● **Source data**:
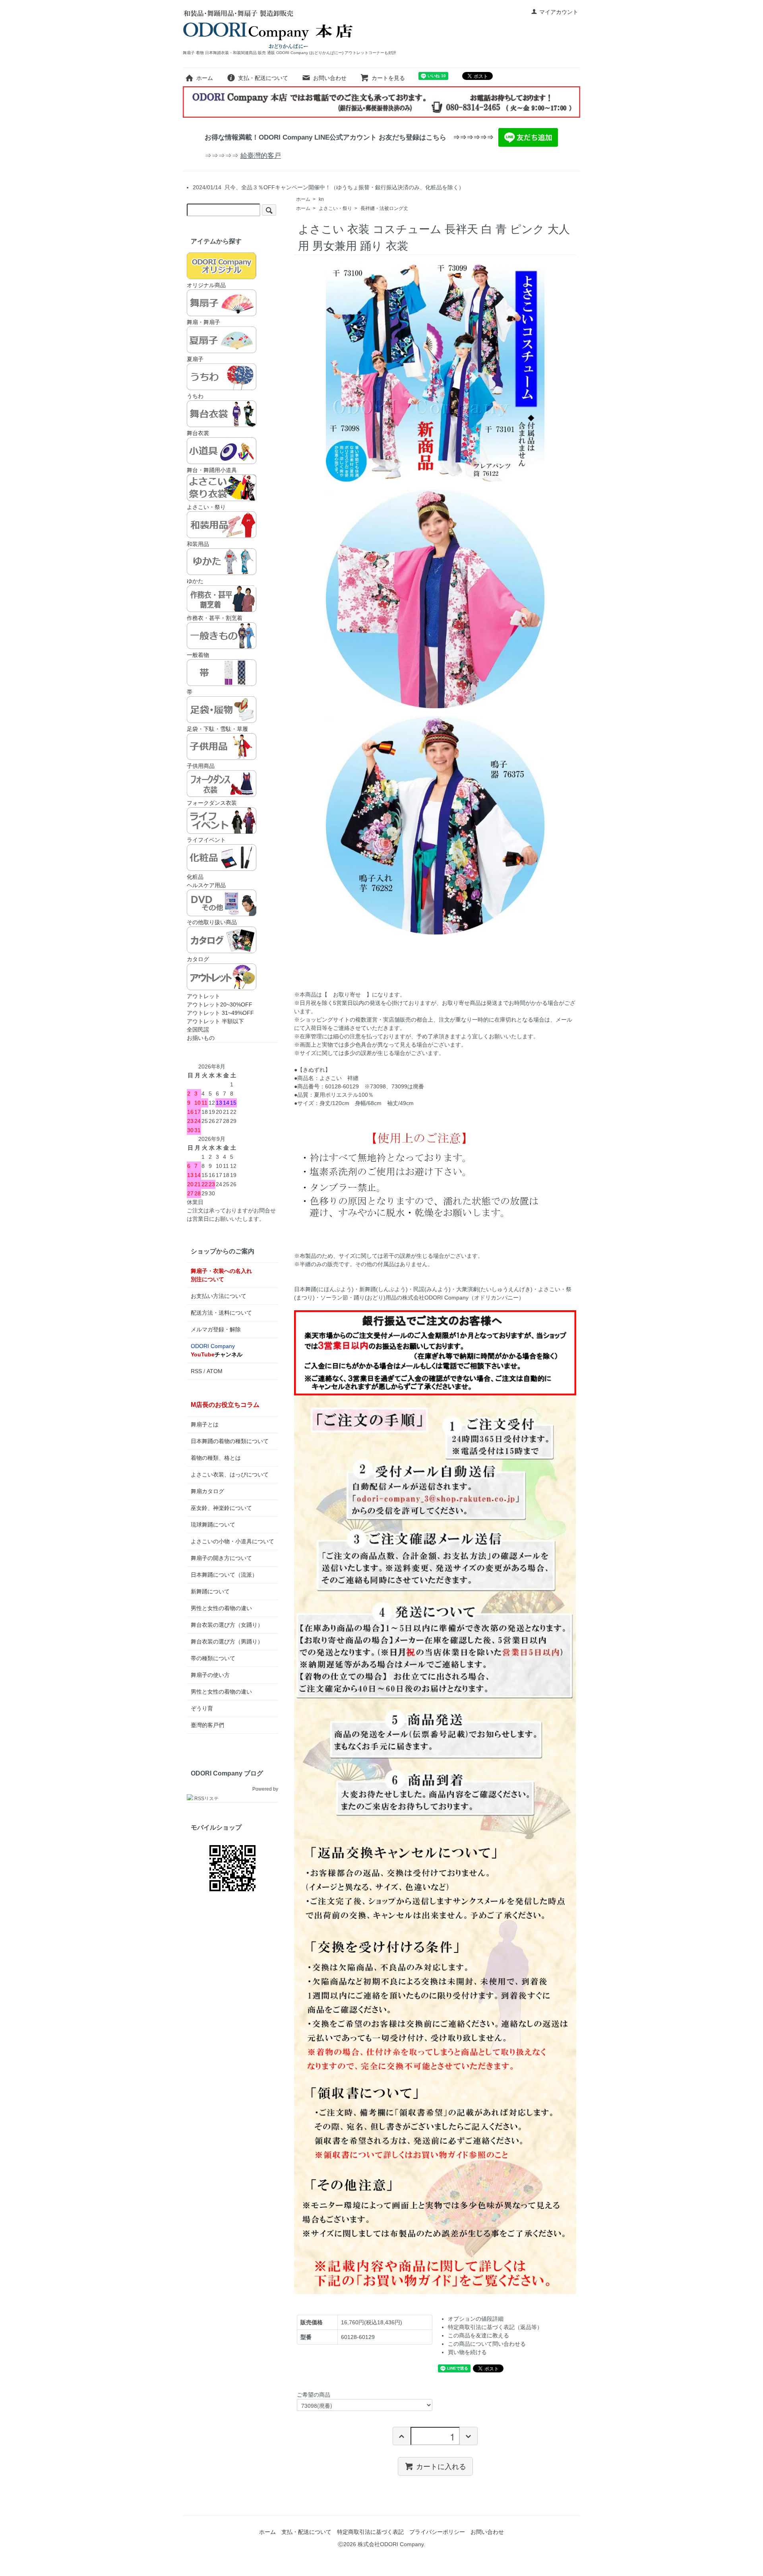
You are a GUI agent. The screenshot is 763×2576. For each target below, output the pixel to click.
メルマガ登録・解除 (216, 1329)
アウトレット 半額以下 (215, 1021)
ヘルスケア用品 (206, 885)
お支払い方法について (218, 1296)
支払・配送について (263, 78)
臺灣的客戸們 (207, 1725)
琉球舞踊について (213, 1524)
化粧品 (195, 877)
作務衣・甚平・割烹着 (214, 618)
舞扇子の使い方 (210, 1675)
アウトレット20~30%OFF (219, 1004)
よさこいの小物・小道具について (232, 1541)
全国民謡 (198, 1029)
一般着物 (198, 655)
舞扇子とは (205, 1424)
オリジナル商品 (206, 285)
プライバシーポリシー (437, 2532)
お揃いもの (201, 1038)
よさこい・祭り (335, 208)
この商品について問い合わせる (487, 2344)
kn (321, 199)
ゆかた (195, 581)
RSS (196, 1371)
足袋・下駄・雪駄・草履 (217, 729)
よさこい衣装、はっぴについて (230, 1474)
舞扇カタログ (207, 1491)
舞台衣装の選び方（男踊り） (227, 1641)
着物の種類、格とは (216, 1458)
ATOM (215, 1371)
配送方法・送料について (221, 1312)
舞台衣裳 (198, 433)
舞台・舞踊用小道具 (212, 470)
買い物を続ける (467, 2352)
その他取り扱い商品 (212, 922)
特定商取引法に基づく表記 (370, 2532)
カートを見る (388, 78)
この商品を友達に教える (478, 2335)
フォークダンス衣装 (212, 803)
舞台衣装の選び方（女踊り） (227, 1625)
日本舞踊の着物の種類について (230, 1441)
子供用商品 (201, 766)
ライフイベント (206, 840)
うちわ (195, 396)
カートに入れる (441, 2466)
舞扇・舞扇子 (203, 322)
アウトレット (203, 996)
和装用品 (198, 544)
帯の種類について (213, 1658)
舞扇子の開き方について (221, 1558)
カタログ (198, 959)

● **Requirement**: Every record above must reappear exactly in the answer, minus its pictures.

● **Response area**:
You are a GUI agent. The screenshot is 763×2576. For each target below, output the pixel to click.
メルマガ登録・解除 (216, 1329)
アウトレット 半額以下 (215, 1021)
ヘルスケア用品 (206, 885)
お支払い方法について (218, 1296)
支払・配送について (263, 78)
臺灣的客戸們 (207, 1725)
琉球舞踊について (213, 1524)
化粧品 (195, 877)
作務衣・甚平・割烹着 (214, 618)
舞扇子の使い方 (210, 1675)
アウトレット20~30%OFF (219, 1004)
よさこいの小物・小道具について (232, 1541)
全国民謡 (198, 1029)
一般着物 (198, 655)
舞扇子とは (205, 1424)
オリジナル商品 (206, 285)
プライバシーポリシー (437, 2532)
お揃いもの (201, 1038)
よさこい・祭り (335, 208)
この商品について問い合わせる (487, 2344)
kn (321, 199)
ゆかた (195, 581)
RSS (196, 1371)
足袋・下駄・雪駄・草履 (217, 729)
よさこい衣装、はっぴについて (230, 1474)
舞扇カタログ (207, 1491)
舞台衣装の選び方（男踊り） (227, 1641)
着物の種類、格とは (216, 1458)
ATOM (215, 1371)
配送方法・送料について (221, 1312)
舞台衣裳 (198, 433)
舞台・舞踊用小道具 (212, 470)
買い物を続ける (467, 2352)
その他取り扱い商品 (212, 922)
特定商取引法に基づく表記 (370, 2532)
カートを見る (388, 78)
この商品を友達に教える (478, 2335)
フォークダンス衣装 (212, 803)
舞台衣装の選び方（女踊り） (227, 1625)
日本舞踊の着物の種類について (230, 1441)
子供用商品 (201, 766)
ライフイベント (206, 840)
うちわ (195, 396)
カートに入れる (441, 2466)
舞扇・舞扇子 (203, 322)
アウトレット (203, 996)
和装用品 (198, 544)
帯の種類について (213, 1658)
舞扇子の開き方について (221, 1558)
カタログ (198, 959)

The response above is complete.